Exercise data –
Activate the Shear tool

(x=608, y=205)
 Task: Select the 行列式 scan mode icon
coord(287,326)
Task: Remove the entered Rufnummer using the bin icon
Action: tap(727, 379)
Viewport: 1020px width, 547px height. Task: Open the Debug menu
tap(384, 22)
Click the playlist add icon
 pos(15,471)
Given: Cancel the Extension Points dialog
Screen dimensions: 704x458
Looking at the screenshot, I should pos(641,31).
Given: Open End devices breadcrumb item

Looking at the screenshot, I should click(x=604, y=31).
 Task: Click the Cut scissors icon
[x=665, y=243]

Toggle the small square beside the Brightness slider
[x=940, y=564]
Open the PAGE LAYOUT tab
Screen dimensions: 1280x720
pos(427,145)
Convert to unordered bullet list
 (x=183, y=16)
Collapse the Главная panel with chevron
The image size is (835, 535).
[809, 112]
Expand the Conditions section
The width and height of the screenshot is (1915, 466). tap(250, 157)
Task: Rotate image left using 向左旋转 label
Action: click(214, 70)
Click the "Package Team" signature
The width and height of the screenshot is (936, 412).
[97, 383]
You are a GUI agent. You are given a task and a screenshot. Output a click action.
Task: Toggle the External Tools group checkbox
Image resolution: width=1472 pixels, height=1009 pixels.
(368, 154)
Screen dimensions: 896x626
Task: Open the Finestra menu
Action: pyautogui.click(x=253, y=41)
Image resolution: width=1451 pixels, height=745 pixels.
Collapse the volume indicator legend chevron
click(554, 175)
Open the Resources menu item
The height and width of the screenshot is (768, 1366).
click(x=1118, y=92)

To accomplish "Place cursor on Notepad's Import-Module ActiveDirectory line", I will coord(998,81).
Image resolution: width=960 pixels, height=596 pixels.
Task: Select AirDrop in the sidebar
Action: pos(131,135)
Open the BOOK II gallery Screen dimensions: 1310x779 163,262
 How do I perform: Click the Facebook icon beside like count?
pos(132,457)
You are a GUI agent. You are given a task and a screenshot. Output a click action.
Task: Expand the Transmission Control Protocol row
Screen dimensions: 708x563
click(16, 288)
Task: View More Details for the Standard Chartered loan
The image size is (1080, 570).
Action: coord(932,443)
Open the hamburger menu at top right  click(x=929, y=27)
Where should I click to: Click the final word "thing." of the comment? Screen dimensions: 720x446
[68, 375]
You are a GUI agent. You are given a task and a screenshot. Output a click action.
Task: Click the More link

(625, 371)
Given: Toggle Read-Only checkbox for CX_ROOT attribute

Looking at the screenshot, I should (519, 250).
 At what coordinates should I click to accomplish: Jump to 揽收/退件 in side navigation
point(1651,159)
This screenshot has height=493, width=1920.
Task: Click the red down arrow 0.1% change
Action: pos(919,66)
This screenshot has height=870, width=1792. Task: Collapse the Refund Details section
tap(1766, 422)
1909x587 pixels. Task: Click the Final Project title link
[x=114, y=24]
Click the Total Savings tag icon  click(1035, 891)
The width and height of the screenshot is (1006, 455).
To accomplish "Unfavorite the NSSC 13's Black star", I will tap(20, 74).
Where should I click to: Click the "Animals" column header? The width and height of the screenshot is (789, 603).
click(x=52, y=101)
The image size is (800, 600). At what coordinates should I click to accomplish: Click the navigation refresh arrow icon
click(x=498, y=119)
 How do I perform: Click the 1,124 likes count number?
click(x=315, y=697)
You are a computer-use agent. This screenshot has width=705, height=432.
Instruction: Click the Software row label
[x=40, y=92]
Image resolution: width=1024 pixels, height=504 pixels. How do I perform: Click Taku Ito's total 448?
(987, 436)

Task to complete –
From the entries above, write out only the lines starting at the line that holds "The width and height of the screenshot is (936, 412)." and ending at the line that holds "Open the Resources menu item", keeping both and matching them exactly.

Response for this exercise –
The width and height of the screenshot is (936, 412).
[97, 383]
You are a GUI agent. You are given a task and a screenshot. Output a click action.
Task: Toggle the External Tools group checkbox
Image resolution: width=1472 pixels, height=1009 pixels.
(368, 154)
Screen dimensions: 896x626
Task: Open the Finestra menu
Action: pyautogui.click(x=253, y=41)
Image resolution: width=1451 pixels, height=745 pixels.
Collapse the volume indicator legend chevron
click(554, 175)
Open the Resources menu item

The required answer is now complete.